Karl R. Popper – Dopo la società aperta – (pag. 476)
Dobbiamo mantenere una mente aperta e dobbiamo sempre cercare di imparare da colore che hanno un’idea differente. Proprio per questo motivo dobbiamo rifiutare il relativismo. E’ bene dire: “Tu potresti avere ragione e io potrei avere torto“; se entrambi le parti lo dicono, questo dimostra una tolleranza reciproca. Ma per evitare il relativismo dobbiamo dire di più. Dobbiamo aggiungere: Ma potremmo entrambi sbagliare. Discutendo le cose razionalmente potremmo essere in grado di correggere alcuni dei nostri errori; forse entrambi arriveremo più vicini alla verità, o agiremo in un modo migliore”.
John M. Keynes – Teoria generale dell’occupazione, dell’interesse e della moneta – (pag. 458)

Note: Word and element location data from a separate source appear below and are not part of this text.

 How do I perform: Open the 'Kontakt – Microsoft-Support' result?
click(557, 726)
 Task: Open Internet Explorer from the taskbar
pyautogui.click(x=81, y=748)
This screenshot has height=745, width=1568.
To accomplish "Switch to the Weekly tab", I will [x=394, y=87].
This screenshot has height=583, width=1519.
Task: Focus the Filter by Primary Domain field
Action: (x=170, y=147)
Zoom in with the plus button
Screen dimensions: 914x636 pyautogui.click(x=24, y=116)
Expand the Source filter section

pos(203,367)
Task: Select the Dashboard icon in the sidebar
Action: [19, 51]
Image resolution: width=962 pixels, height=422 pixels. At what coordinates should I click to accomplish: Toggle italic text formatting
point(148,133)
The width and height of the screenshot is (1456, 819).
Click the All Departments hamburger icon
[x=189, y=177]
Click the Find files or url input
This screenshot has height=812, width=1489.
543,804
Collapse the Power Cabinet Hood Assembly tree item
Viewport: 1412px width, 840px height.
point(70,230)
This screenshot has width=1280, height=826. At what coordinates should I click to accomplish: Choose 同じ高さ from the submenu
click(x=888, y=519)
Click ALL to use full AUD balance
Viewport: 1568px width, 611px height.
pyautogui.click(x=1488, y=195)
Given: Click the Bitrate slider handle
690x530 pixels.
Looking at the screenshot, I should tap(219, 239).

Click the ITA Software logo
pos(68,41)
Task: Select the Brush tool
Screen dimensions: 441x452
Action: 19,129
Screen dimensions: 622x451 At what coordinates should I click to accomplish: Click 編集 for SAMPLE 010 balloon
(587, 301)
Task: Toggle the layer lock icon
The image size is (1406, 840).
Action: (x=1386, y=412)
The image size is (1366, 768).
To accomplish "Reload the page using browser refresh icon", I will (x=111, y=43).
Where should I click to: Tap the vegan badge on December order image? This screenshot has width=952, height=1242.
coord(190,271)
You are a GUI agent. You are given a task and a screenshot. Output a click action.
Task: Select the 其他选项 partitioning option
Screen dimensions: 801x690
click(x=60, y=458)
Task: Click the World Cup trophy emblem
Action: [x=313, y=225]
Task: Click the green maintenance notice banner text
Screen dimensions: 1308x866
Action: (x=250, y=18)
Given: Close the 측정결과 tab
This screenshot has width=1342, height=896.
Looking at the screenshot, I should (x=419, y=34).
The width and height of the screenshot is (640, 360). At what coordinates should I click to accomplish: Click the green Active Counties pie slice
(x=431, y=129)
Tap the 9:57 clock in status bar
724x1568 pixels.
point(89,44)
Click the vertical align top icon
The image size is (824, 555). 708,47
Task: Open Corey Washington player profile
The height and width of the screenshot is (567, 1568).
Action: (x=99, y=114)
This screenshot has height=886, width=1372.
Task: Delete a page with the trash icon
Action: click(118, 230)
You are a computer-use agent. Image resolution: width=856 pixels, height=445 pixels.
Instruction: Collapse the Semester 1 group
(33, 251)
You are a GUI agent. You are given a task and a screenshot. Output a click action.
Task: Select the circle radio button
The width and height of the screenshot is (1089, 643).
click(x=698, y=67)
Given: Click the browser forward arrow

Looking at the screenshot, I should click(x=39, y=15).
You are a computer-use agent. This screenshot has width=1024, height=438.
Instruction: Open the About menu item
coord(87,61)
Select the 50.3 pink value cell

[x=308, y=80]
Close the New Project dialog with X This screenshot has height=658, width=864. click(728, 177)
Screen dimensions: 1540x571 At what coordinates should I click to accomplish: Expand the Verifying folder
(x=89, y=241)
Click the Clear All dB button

Le idee degli economisti e dei filosofi politici, sia quando sono giuste sia quando sono errate, sono più potenti di quanto non si creda di solito. In realtà, il mondo è governato da poco altro. Gli uomini pratici, che si credono del tutto esenti da suggestioni intellettuali, sono abitualmente succubi di qualche economista defunto. I pazzi investiti d’autorità, che sentono “voci” nell’aria, distillano il loro delirio dall’opera di qualche accademico imbrattacarte vissuto anni prima. Sono sicuro che il potere degli interessi costituiti sia esagerato in confronto alla progressiva estensione delle idee. Certo, non immediatamente, ma dopo un certo periodo; nel campo della filosofia economica e politica non sono molti coloro che sono influenzati da nuove teorie dopo aver compiuto i venticinque o i trent’anni, sicché le idee che i funzionari statali, i politici, persino gli agitatori, utilizzano per spiegare gli avvenimenti in corso non sono probabilmente le più nuove. Ma presto o tardi sono le idee, e non gli interessi costituiti, a rivelarsi nel bene e nel male pericolose.